**MATERIAL FOR THE TASK**
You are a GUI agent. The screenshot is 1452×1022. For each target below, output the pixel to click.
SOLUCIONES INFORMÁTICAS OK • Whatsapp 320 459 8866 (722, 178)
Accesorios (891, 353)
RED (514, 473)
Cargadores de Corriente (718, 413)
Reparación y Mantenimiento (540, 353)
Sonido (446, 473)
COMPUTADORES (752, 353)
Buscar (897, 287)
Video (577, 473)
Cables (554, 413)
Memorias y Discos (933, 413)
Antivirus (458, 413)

==

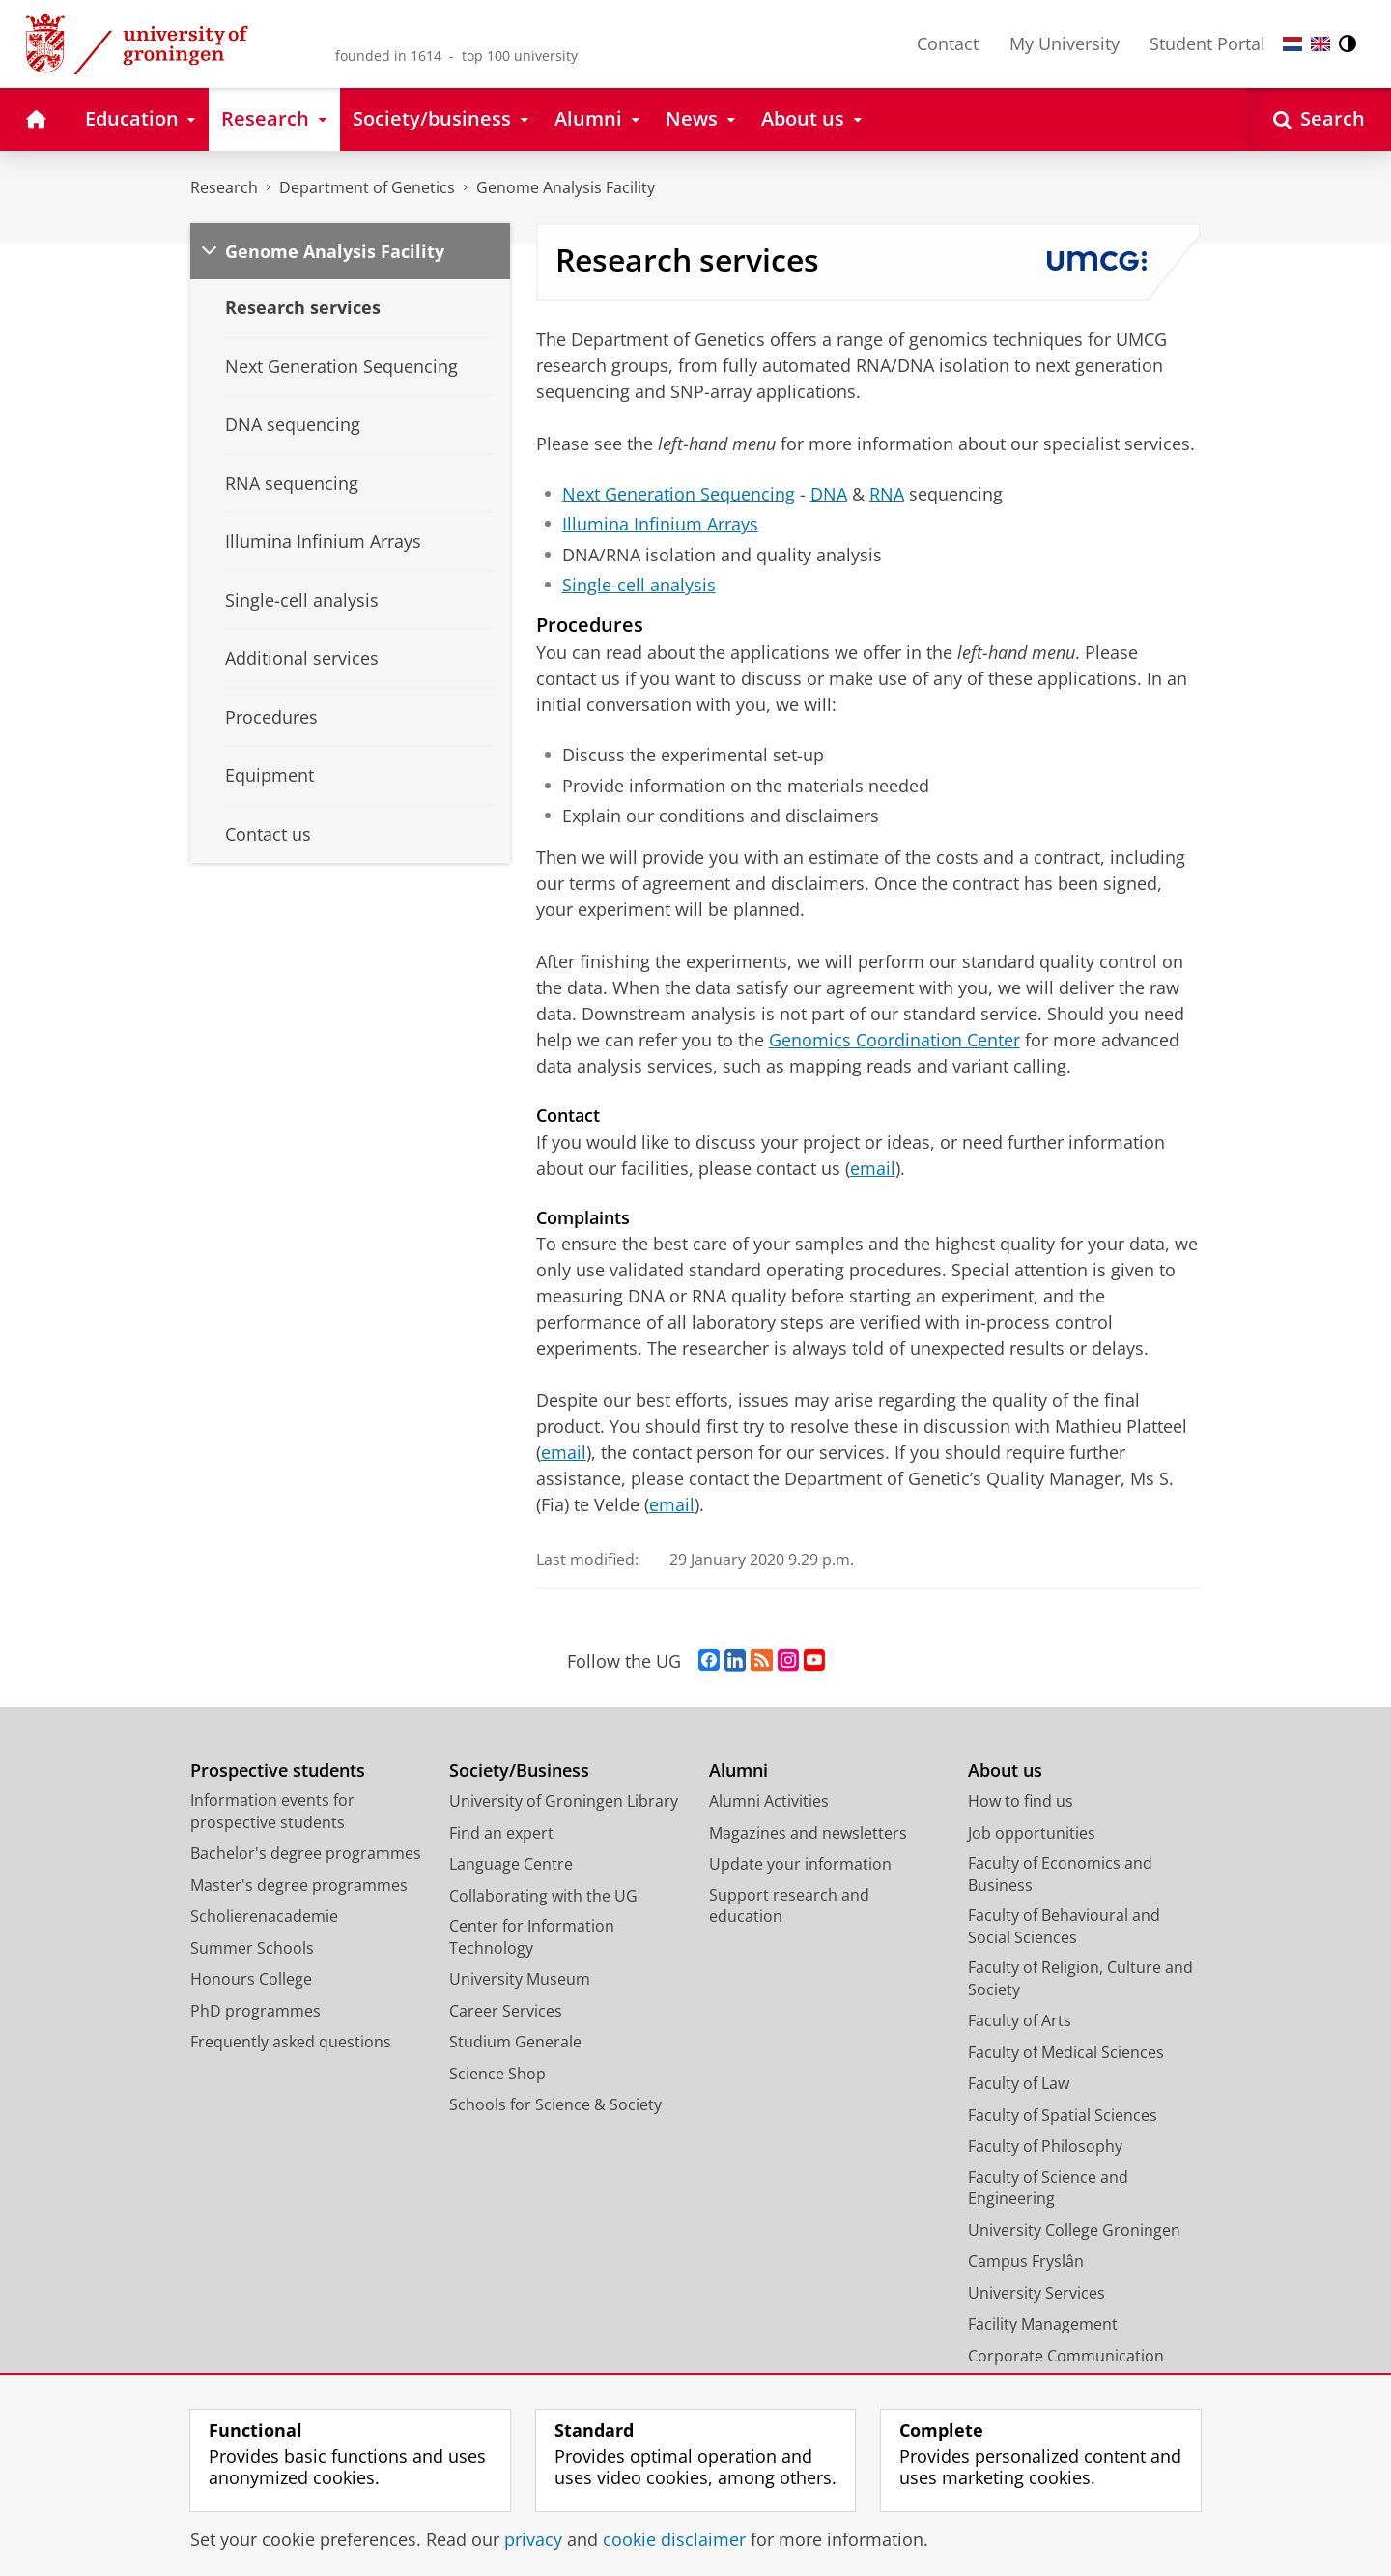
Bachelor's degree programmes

**BRIEF**
Using only the listing above, restate exactly the lines from the line containing "Reparación y Mantenimiento (540, 353)" through the line containing "Antivirus (458, 413)", both included.

**RESPONSE BELOW**
Reparación y Mantenimiento (540, 353)
Sonido (446, 473)
COMPUTADORES (752, 353)
Buscar (897, 287)
Video (577, 473)
Cables (554, 413)
Memorias y Discos (933, 413)
Antivirus (458, 413)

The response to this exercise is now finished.